Enfin, une dernière interrogation réside dans la viabilité économique de cette nouvelle filière, dont les technologies s’avèrent très onéreuses. Le Daccs, l’une des plus chères, coûte aujourd’hui entre 400 et 700 dollars (375 à 660 euros) la tonne de CO2, le Beccs, 300 à 500 dollars, des montants encore souvent rédhibitoires.

Aujourd’hui, les émissions négatives sont principalement financées par le marché volontaire du carbone, c’est-à-dire des entreprises ou des particuliers qui achètent des crédits pour « compenser » leurs émissions. Mais ce secteur est en perte de vitesse, car touché par de nombreux scandales de greenwashing qui ont révélé qu’il ne débouchait pas sur de réelles baisses d’émissions. « Il y a une crainte de crash des technologies d’EDC, s’il n’y a pas de signaux des pouvoirs publics via des incitations financières pour sécuriser des contrats de long terme avec des investisseurs », prévient Julie Gosalvez.

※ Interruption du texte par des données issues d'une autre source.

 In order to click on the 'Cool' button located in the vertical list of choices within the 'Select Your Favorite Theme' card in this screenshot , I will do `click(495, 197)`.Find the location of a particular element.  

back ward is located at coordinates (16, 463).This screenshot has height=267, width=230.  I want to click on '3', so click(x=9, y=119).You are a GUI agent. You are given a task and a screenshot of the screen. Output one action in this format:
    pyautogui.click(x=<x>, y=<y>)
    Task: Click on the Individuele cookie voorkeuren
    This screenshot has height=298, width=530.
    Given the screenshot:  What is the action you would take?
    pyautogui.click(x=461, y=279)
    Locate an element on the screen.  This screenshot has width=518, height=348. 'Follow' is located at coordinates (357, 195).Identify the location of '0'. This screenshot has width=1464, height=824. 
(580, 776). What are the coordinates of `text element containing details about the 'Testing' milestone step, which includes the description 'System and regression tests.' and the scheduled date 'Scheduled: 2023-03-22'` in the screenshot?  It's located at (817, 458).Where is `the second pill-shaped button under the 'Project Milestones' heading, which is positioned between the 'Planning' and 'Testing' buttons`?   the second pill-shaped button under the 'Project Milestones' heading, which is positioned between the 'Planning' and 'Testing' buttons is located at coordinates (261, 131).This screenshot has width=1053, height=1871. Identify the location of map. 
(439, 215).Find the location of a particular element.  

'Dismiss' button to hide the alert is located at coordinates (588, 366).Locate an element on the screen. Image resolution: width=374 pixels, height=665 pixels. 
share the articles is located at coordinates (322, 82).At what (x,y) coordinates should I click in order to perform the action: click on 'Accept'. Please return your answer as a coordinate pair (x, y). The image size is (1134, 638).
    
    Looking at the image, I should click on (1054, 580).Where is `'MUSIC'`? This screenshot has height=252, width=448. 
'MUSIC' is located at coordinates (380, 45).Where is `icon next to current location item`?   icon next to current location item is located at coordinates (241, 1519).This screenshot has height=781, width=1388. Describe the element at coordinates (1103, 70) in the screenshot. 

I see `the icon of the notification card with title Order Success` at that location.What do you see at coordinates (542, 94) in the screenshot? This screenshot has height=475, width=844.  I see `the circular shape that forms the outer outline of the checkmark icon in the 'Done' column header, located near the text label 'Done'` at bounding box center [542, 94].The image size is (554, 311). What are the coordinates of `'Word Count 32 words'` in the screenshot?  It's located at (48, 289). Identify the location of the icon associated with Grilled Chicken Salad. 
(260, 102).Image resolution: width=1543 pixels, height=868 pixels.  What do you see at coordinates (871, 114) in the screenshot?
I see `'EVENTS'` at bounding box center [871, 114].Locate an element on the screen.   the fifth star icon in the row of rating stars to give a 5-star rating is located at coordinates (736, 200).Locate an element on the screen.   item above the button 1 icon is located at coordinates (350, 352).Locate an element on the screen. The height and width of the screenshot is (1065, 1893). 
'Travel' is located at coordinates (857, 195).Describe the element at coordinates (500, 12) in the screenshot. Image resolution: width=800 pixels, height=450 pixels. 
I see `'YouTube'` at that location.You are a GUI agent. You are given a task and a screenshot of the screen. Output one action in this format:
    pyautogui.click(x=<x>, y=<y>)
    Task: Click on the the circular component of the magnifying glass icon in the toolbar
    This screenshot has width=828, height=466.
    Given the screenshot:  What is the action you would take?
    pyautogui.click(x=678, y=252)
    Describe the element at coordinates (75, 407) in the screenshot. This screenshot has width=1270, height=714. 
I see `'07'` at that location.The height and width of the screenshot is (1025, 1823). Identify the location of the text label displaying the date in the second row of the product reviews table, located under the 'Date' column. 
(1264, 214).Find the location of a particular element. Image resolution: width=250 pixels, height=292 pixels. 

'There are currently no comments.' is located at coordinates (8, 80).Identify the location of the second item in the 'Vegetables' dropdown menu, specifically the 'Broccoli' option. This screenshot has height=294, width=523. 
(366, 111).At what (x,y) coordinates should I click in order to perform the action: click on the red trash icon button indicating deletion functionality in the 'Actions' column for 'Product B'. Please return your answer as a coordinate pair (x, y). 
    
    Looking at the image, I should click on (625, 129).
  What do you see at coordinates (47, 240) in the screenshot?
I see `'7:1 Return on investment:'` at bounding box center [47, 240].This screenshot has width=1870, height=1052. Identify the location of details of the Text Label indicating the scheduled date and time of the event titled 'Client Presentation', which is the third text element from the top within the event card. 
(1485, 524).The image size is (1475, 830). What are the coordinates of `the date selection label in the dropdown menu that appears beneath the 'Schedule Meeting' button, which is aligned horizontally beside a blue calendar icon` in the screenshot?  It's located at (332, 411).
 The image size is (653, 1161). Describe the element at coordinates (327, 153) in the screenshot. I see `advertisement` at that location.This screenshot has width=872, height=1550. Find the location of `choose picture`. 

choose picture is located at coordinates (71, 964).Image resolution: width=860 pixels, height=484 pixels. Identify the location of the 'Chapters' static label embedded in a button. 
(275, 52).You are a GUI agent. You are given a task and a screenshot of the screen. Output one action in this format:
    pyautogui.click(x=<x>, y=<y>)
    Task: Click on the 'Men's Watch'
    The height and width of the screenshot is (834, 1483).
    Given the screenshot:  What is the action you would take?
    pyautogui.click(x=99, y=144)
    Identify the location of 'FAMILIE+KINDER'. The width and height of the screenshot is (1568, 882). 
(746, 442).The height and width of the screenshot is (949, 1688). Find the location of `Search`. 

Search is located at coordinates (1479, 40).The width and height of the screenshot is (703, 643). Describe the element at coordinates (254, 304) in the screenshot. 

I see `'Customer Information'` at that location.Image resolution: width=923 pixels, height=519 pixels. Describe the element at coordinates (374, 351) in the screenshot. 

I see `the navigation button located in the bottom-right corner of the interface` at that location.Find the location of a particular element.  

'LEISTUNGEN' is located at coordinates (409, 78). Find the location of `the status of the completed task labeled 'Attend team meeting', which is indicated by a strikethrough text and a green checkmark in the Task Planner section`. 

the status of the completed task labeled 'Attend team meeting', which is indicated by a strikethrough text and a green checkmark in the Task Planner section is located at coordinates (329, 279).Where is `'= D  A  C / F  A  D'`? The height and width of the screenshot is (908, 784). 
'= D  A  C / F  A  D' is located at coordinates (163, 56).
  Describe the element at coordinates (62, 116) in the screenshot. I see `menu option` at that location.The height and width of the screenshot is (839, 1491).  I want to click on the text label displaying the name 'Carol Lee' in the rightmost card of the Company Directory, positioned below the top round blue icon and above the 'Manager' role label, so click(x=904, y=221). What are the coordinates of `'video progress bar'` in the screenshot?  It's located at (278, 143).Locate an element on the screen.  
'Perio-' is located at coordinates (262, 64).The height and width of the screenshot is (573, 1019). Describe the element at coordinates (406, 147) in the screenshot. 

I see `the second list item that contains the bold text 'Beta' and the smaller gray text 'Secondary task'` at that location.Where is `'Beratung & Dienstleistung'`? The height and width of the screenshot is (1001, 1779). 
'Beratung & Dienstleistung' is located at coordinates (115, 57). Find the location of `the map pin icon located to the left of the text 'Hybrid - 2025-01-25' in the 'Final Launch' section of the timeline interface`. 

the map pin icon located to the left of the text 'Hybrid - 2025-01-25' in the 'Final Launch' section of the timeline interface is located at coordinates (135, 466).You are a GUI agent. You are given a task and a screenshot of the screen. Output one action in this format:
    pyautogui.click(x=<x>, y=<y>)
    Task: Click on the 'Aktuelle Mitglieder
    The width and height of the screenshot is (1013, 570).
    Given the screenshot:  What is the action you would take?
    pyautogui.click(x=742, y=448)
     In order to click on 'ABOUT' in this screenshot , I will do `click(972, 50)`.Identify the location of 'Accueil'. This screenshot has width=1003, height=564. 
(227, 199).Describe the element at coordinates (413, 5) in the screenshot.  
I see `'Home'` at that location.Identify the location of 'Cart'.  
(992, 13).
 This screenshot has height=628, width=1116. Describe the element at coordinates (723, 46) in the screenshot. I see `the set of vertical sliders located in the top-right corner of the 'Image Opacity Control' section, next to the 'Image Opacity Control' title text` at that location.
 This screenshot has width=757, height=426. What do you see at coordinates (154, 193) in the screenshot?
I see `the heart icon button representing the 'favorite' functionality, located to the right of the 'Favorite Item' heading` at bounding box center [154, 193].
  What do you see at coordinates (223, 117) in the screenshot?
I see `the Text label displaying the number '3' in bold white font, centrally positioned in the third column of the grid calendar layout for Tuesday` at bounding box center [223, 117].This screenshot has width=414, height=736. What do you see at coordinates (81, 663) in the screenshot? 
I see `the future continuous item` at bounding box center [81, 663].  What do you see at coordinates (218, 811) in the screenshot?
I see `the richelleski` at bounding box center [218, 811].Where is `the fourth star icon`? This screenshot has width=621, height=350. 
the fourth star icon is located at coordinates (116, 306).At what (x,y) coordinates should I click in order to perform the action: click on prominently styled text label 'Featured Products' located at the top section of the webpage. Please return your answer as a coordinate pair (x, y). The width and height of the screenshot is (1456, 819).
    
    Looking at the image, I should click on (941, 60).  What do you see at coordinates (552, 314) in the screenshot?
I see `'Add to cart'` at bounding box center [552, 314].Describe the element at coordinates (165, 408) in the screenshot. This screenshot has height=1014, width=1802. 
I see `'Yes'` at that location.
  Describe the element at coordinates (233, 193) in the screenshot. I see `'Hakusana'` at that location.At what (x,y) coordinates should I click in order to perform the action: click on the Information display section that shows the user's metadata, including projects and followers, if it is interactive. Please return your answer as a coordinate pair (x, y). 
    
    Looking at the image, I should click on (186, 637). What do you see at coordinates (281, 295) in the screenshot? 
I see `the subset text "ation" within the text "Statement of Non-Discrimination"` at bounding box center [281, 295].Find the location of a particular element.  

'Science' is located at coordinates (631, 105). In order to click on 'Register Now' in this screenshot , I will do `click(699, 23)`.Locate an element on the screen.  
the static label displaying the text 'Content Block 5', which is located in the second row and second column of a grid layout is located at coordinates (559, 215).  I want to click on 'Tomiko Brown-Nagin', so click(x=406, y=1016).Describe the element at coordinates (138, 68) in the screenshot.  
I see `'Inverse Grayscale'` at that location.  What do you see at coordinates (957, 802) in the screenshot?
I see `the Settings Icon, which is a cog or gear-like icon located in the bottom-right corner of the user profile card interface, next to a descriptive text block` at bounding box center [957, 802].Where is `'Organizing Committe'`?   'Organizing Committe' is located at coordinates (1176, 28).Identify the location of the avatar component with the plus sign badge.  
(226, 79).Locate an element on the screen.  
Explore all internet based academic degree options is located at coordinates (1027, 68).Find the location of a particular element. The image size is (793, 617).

La France pourrait s’inspirer d’autres pays, avance l’AFEN, en mettant en place des crédits d’impôt (comme aux Etats-Unis ou en Norvège), des subventions (Luxembourg), ou par le biais de commandes publiques, comme le font les Etats-Unis en achetant des crédits d’EDC. « L’élimination du carbone n’est pas intrinsèquement rentable, mais elle s’apparente à un service public, comme la collecte des déchets », plaide Sylvain Delerce. Il entrevoit également, à plus long terme, la mise en place d’un marché réglementé, sur le principe pollueur-payeur. L’UE réfléchit d’ores et déjà à intégrer l’EDC à son système d’échange de quotas d’émissions – auquel sont assujetties les industries les plus polluantes – et travaille à la certification de ces crédits. Pour que les tonnes éliminées ne le soient pas que sur le papier.